• Task description:
Within the listing below, filter for "GoMRI" and copy every matching line.

Top of Data provided

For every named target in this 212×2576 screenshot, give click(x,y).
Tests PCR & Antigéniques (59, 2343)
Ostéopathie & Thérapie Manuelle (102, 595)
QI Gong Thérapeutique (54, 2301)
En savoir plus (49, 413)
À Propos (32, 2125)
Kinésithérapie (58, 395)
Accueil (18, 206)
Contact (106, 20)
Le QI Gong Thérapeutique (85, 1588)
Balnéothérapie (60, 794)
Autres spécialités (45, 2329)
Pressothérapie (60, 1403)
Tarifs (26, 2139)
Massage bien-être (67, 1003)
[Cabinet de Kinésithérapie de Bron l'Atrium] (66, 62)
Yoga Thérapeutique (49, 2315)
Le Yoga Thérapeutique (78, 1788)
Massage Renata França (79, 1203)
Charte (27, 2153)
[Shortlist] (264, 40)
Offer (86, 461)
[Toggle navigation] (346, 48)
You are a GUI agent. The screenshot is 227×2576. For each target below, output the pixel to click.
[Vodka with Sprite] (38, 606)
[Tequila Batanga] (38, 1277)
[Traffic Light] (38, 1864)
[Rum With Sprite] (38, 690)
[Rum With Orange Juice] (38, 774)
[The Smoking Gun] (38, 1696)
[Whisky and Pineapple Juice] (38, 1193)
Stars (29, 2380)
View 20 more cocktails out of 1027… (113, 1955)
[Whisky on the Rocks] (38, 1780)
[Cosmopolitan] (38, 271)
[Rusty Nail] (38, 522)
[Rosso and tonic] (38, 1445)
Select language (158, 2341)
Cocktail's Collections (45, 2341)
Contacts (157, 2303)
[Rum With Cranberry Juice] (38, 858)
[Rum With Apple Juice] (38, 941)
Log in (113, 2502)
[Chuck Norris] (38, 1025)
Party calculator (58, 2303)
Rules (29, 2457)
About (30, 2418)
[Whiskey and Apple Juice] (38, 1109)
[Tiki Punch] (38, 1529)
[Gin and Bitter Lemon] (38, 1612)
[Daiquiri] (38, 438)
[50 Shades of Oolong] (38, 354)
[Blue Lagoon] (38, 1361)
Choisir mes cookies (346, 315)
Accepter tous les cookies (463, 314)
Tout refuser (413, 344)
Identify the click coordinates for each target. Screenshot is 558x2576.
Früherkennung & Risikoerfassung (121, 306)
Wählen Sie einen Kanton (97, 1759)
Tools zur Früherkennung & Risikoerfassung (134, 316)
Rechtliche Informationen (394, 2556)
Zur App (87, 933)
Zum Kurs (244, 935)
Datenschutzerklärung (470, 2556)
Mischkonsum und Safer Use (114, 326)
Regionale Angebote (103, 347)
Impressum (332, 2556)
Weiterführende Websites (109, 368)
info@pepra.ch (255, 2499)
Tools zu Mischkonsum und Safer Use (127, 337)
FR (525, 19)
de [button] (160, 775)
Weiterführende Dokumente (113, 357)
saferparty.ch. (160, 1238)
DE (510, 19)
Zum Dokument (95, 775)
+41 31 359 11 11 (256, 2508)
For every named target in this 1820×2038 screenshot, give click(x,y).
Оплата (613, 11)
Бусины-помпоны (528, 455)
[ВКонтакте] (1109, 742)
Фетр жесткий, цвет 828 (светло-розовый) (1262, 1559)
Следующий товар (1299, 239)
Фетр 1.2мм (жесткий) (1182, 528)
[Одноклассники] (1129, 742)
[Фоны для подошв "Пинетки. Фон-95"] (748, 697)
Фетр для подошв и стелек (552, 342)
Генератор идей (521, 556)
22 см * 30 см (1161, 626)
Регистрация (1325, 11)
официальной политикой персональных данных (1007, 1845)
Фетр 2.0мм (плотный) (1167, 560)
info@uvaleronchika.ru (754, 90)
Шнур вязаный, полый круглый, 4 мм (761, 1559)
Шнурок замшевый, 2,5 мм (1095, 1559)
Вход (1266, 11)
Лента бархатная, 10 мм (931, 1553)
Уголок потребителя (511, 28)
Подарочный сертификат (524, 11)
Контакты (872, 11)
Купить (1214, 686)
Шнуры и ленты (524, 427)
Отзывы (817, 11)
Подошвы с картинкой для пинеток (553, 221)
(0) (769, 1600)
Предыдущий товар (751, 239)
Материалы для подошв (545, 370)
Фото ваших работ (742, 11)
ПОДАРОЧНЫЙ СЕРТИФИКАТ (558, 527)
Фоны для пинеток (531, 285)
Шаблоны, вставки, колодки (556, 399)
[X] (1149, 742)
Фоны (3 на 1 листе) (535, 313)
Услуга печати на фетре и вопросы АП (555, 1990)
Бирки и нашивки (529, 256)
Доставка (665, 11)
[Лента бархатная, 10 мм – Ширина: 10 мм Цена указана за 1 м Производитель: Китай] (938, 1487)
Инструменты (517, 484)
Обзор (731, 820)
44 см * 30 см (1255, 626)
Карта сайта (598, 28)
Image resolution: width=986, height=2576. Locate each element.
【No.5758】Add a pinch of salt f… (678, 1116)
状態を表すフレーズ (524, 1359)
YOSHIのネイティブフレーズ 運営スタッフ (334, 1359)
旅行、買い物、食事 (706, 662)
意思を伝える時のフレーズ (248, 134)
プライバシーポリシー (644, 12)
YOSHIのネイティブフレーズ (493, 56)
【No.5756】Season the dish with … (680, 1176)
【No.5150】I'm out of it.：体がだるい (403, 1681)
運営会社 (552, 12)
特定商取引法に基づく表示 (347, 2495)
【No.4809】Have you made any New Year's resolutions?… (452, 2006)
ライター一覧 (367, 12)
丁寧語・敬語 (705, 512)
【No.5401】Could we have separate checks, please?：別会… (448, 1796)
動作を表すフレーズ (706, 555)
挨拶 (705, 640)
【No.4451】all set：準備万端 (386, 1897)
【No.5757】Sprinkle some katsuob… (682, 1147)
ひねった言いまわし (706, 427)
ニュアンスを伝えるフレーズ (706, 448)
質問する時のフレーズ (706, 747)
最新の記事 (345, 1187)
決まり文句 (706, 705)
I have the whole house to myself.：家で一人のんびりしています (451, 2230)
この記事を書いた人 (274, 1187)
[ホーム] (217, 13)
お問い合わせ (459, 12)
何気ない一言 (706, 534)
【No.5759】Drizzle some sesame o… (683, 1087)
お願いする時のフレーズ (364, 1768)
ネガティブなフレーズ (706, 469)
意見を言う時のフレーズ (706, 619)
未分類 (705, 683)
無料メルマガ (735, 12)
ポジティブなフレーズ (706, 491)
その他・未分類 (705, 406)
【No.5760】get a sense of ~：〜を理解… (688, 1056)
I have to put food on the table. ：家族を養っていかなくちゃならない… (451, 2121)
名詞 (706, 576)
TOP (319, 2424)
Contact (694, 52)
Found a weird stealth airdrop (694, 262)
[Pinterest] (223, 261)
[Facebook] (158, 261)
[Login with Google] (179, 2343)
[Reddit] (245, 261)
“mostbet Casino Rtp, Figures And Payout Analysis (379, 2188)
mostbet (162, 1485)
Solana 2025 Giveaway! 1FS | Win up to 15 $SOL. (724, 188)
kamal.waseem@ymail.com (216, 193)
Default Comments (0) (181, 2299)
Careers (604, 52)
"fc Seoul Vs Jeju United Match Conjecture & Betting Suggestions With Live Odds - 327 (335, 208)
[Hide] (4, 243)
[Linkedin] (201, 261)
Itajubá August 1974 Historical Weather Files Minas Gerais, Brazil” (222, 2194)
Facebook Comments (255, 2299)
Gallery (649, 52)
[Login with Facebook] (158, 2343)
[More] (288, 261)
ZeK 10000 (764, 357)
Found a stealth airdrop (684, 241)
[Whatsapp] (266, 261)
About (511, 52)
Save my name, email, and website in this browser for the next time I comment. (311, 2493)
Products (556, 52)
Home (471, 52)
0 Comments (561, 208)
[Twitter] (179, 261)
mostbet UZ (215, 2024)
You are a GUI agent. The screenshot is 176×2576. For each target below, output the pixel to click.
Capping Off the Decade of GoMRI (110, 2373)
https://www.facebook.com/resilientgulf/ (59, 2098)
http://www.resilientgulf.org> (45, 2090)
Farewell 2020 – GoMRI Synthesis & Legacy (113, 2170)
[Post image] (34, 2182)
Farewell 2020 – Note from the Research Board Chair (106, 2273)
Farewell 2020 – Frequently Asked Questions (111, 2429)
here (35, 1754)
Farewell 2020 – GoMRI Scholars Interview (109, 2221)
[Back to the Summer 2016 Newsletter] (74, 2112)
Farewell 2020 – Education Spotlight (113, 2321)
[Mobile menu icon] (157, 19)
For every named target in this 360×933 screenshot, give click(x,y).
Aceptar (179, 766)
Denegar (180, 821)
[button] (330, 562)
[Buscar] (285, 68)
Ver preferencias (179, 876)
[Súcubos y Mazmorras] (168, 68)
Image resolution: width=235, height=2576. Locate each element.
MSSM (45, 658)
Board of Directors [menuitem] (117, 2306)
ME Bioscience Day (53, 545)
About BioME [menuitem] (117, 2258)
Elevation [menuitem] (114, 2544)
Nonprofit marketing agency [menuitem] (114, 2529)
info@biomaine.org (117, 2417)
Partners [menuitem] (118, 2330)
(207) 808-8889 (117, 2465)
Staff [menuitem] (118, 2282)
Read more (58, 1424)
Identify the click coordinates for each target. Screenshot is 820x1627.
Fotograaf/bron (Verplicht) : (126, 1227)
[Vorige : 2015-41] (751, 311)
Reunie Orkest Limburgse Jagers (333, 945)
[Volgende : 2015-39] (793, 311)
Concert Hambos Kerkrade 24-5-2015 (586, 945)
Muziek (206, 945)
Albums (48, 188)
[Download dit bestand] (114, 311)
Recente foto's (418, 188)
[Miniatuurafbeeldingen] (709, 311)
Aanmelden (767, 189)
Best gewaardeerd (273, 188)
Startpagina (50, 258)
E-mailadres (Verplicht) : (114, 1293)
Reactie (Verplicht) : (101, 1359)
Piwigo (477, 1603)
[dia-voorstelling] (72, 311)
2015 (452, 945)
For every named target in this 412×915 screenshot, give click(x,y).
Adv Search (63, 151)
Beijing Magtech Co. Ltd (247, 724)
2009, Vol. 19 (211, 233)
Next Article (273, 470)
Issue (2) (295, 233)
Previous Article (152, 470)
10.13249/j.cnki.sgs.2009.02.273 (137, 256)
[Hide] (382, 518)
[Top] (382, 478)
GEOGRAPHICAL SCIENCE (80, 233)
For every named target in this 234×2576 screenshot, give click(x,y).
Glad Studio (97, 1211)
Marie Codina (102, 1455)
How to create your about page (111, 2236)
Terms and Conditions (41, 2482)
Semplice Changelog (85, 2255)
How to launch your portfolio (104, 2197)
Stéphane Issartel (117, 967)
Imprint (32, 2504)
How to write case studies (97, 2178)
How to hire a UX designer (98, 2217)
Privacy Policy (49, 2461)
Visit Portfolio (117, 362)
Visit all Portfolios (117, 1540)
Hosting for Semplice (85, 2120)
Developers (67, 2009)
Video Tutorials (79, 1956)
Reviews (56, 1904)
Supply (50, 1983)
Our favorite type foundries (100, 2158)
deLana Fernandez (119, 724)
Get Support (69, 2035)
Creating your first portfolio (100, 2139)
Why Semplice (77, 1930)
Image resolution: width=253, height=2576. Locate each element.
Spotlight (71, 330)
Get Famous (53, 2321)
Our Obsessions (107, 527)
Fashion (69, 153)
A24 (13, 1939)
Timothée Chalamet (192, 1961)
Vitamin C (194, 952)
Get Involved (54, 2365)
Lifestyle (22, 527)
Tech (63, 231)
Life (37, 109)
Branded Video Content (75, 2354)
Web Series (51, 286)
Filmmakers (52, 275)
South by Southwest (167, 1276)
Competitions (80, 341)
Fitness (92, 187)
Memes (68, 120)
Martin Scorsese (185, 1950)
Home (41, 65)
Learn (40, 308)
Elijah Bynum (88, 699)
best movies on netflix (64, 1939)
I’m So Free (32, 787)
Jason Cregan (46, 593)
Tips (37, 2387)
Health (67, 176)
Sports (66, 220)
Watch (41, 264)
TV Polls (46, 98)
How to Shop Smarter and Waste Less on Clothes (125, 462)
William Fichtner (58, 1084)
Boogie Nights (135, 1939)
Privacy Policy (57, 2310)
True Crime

Bottom of Data provided

• Task result:
Capping Off the Decade of GoMRI (110, 2373)
Farewell 2020 – GoMRI Synthesis & Legacy (113, 2170)
Farewell 2020 – GoMRI Scholars Interview (109, 2221)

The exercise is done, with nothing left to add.